▶ Tasks and exercises
**a)** Could you copy the part of the Valon article between "Specialized servicing platform" and "word of mouth.", inclusive?
**b)** Can you carry on the article about Valon's mortgage servicing platform from its last sentence?

━━━━━ Reading text

Specialized servicing platform designed for efficiency
Valon, a fintech known for its residential mortgage servicing platform, is building a growing customer base by relying in part on an old-fashioned option: word of mouth.
“The [mortgage] servicing industry is very much a word-of-mouth industry,” said Valon co-founder and CEO Andrew Wang (pictured). “There are obviously large trade conferences, but for the most part, people go off and [build their business based on] recommendations of other peers, independent companies that have interfaced with you.”
Launched in 2019, Valon has raised roughly $90 million in venture capital to date, including a nearly $44-million round last November that attracted investment from investors both old and new. That money has been slated to help fuel the New York and Arizona-based company’s continued hiring, potential strategic acquisitions and the development of a loan originations and property insurance business. About 150 employees worked for the company as of mid-March.

━━━━━━━━━━
━━━━━ Dataset rows

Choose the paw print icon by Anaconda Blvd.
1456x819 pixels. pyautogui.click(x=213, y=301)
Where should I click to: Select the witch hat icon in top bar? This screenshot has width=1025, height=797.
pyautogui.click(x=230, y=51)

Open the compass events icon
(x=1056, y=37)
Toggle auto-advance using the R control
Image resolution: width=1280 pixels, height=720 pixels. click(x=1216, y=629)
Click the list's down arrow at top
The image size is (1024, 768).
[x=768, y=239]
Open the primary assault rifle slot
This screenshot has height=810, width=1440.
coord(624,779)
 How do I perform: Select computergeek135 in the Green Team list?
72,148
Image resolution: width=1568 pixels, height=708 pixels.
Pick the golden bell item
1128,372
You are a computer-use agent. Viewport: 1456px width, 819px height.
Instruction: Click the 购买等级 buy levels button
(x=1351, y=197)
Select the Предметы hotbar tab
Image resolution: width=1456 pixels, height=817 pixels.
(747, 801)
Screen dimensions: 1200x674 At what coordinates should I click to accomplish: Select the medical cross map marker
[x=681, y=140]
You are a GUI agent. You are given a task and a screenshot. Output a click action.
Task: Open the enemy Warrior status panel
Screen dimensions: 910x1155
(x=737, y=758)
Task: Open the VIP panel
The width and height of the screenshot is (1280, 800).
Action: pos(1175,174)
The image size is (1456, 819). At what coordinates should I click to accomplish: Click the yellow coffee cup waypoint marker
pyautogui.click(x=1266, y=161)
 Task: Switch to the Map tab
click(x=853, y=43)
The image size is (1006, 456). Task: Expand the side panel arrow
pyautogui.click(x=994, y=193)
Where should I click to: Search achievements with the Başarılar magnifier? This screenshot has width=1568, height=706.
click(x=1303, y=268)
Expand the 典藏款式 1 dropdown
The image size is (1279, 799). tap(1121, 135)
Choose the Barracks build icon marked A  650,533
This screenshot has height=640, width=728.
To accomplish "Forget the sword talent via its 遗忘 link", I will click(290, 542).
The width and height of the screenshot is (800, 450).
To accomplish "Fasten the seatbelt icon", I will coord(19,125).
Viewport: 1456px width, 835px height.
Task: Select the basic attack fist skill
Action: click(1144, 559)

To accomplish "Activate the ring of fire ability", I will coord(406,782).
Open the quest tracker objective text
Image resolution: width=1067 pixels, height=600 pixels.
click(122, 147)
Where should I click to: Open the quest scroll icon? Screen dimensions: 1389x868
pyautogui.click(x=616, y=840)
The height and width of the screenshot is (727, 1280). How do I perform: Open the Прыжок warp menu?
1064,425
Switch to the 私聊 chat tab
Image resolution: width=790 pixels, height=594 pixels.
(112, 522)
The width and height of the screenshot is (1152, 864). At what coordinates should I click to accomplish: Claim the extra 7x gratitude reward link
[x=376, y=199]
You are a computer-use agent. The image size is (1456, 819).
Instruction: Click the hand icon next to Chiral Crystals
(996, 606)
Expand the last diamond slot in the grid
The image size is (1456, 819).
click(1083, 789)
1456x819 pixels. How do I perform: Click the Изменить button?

━━━━━━━━━━

▶ Outputs
**a)**
Specialized servicing platform designed for efficiency
Valon, a fintech known for its residential mortgage servicing platform, is building a growing customer base by relying in part on an old-fashioned option: word of mouth.

**b)**
Valon’s expansion centers around its platform, whose customers include big mortgage portfolio owners and originators such as asset managers, banks and credit unions. Valon’s platform interfaces directly with homeowners whose mortgages are owned by its customers.
Valon asserts that it stands out in the marketplace because it has built its technology from the ground up, contrasting with other mortgage servicers in the industry. The software is designed to be intuitive and help give borrowers a more customer-centric experience, with features including a self-service interface the company said is transparent, easy to access and backed by “expert customer service.”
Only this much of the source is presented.